The Mudcat Café TM
Thread #104378   Message #3038718
Posted By: Amos
23-Nov-10 - 11:44 AM
Thread Name: BS: Random Traces From All Over
Subject: RE: BS: Random Traces From All Over
...(T)here's a shocking report recently published by astrophysicists at the University of Arizona in Tucson: The Milky Way's baby black holes are missing.

It might sound like a bizarre singularity kindergarten kidnapping case (I'm looking at you Andromeda), but Feryal Özel's Arizona team are in doubt as to whether the baby black holes existed in the first place.


WATCH VIDEO: Did you know there's a black hole in the center of our galaxy? A stellar-mass black hole is theorized to be created after a supernova. Supernovae are triggered when stars over eight-times the mass of our sun reach the end of their lives after catastrophically running out of fuel feeding stellar core fusion.

Immediately after supernova, if the remnant core has a mass of less than three suns, one would expect a blob of degenerate neutron matter to be spinning in the explosion's wake. This is a neutron star.

However, if the supernova remnant exceeds three solar masses, conventional physics suggests a black hole should be left behind.

But there's a problem. No stellar-mass black holes weighing between 2-5 solar masses have ever been observed, putting a serious question mark over the lower-mass black hole theory.

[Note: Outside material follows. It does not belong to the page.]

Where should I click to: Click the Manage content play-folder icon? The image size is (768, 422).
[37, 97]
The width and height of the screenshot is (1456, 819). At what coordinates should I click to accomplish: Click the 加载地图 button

What's going on? Are low-mass black holes vanishing? Or is there some black hole formation process we're not familiar with?


Özel's team studied 16 binary systems in our galaxy known to contain a black hole and a stellar partner. None of them had a black hole of 2-5 solar masses living there, even after observational uncertainties were considered. Their findings will be published in the Astrophysical Journal.




All right you clowns--Casseiopea? Betelgeuse? Horsehead? Where'd you stash the black holes, huh? You relaize you are putting the entire balance of forces in our galaxy at risk here? Quit dicking around (or asimoving around, or heinleining around, whatever...).